03


現在、九つある期生でいえば第四期生。
この歴史修正主義者との戦いは、当初備前国と相模国の二つのサーバーから始まった。
その後すぐに山城国が増え、大和と美濃が続く。しかし圧倒的な敵の数に時の政府は適性のある一般人から大量に審神者を募った。
そのサーバー拡張に伴う大量補充の際に、この本丸の審神者は就任した。
就任した時期は、全審神者の中で言えばちょうど中間だ。
最初に述べた備前から始まる美濃までのサーバーは同月にて解放されたので、昔から審神者を輩出している家から出ているサラブレットか、審神者学校を出た審神者になるべくしてなった審神者達が大半を占めている。
ゆえにこの本丸の審神者は先輩として一目置かれるほど古株ではなく、かといって新人審神者と可愛がられるほど気に掛けられる存在でもなかった。
むしろ中堅として新人審神者を引っ張れるような戦績を残すのが好ましいとされるポジションであった。
といっても『適性があるので説明会に来てくれ』と突然紙一枚だけ送られてきたと思えば、すぐに『五振ある刀から好きな刀を選んでくれ』と言われ、気が付いたら隣に金髪碧眼の美少年が隣に立っていた審神者からすればなんのこっちゃ、という話なのだが、これまではそれなりの戦績を残せていた方ではないかと思っていた。
そう、手探りながらも初期刀の山姥切国広と、初鍛刀の薬研藤四郎で頑張ってきた方だと思っていた。

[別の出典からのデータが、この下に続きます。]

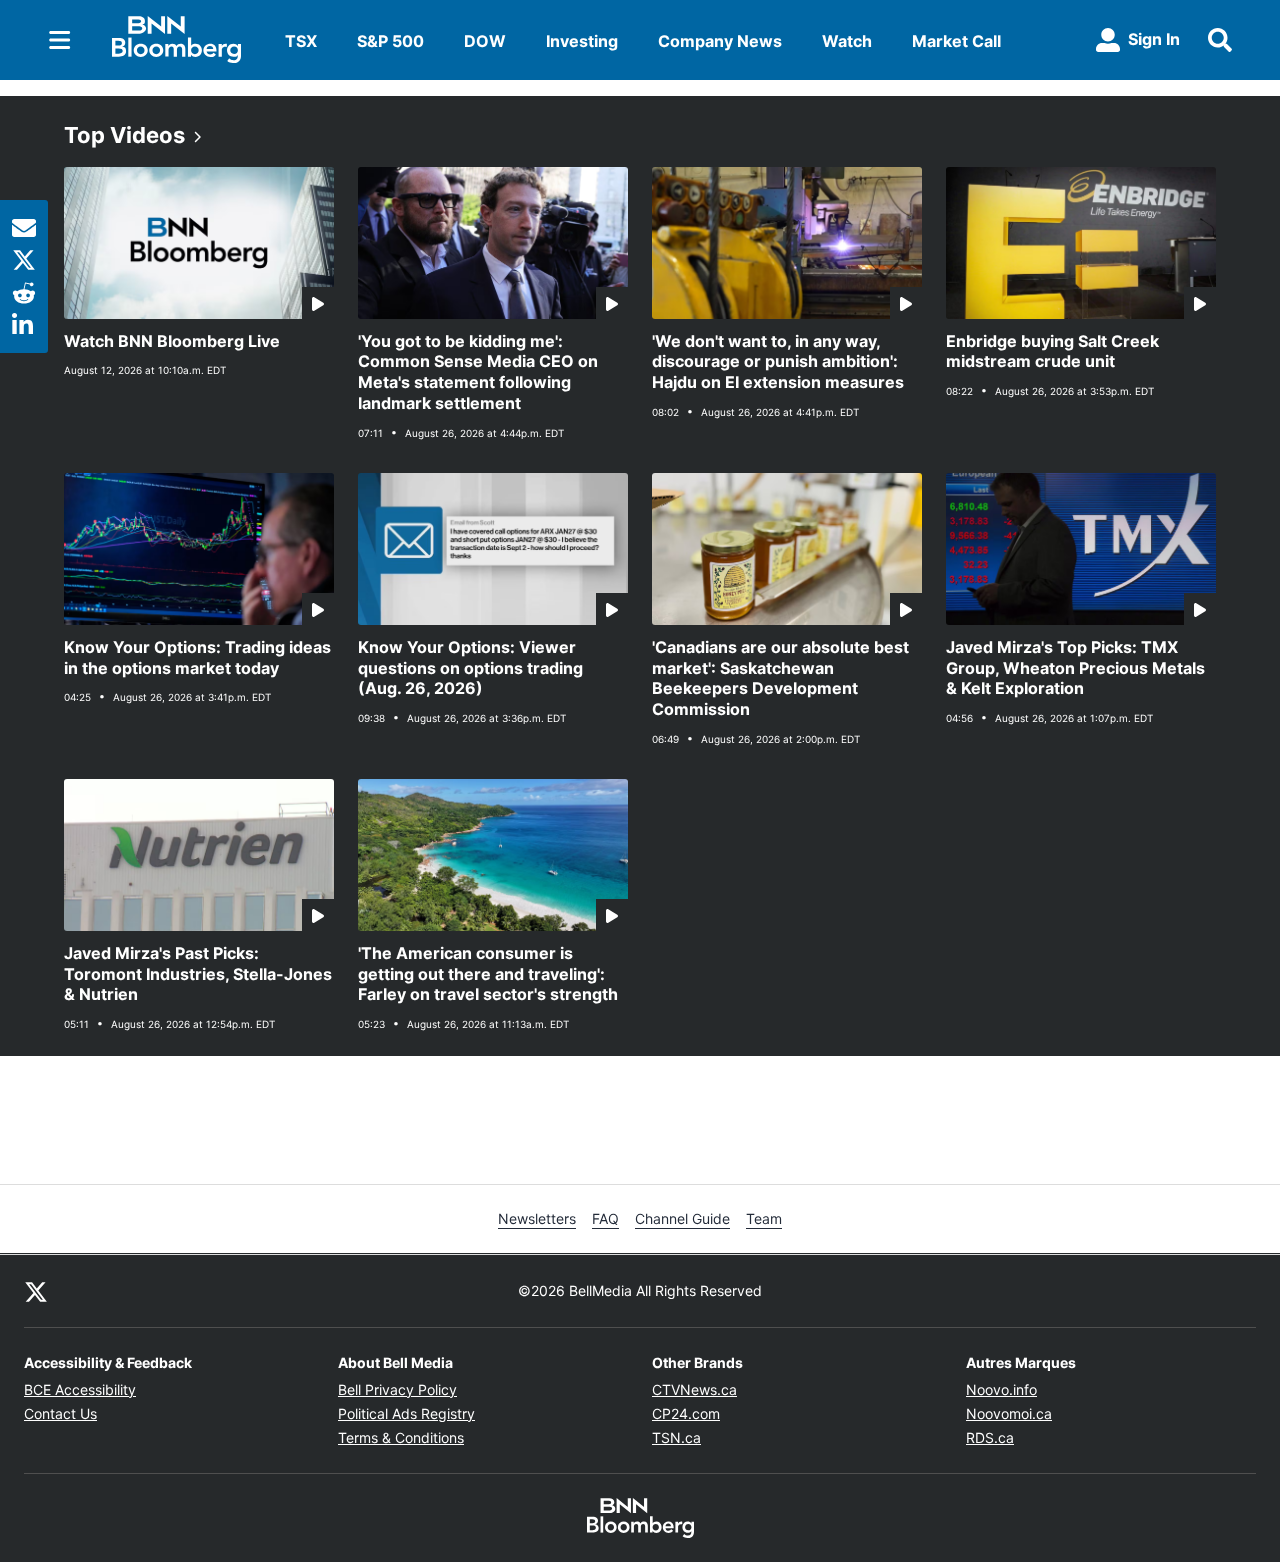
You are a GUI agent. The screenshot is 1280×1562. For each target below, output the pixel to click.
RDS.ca (990, 1437)
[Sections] (60, 40)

――躓くまでは。
数か月前、審神者は演練で敗戦した。
その時連れていた部隊がレベリング中だったこともあり、申し訳なくなるくらいコテンパンにやられてしまった。
自分の采配と双方の実力を見誤ったと、審神者は深く反省した。
連れてきた部隊には次こそは頑張ろうと励まし、後日、別の審神者へと演練を挑んだ。
しかし、次こそは勝たせてあげようという思いに反し、審神者達は再び敗戦してしまう。
敗戦が続くと少なからず審神者のプライドが傷付いた。
そんなに優秀な審神者が参加しているのかと端末で調べると、どちらも新人だと聞くから驚いた。
そして、そんな新人審神者に負けてしまったことに動揺した。
新人審神者はもうそんなに力をつけているのかと。
動揺は続く試合にもなんとなく響いてしまい、その日の演練は苦い結果で終わってしまった。
連れてきた部隊には嫌な思いをさせてしまったと申し訳なさが襲い、それと同時に新人審神者に負けてしまった焦りが隠し切れなくなってしまった。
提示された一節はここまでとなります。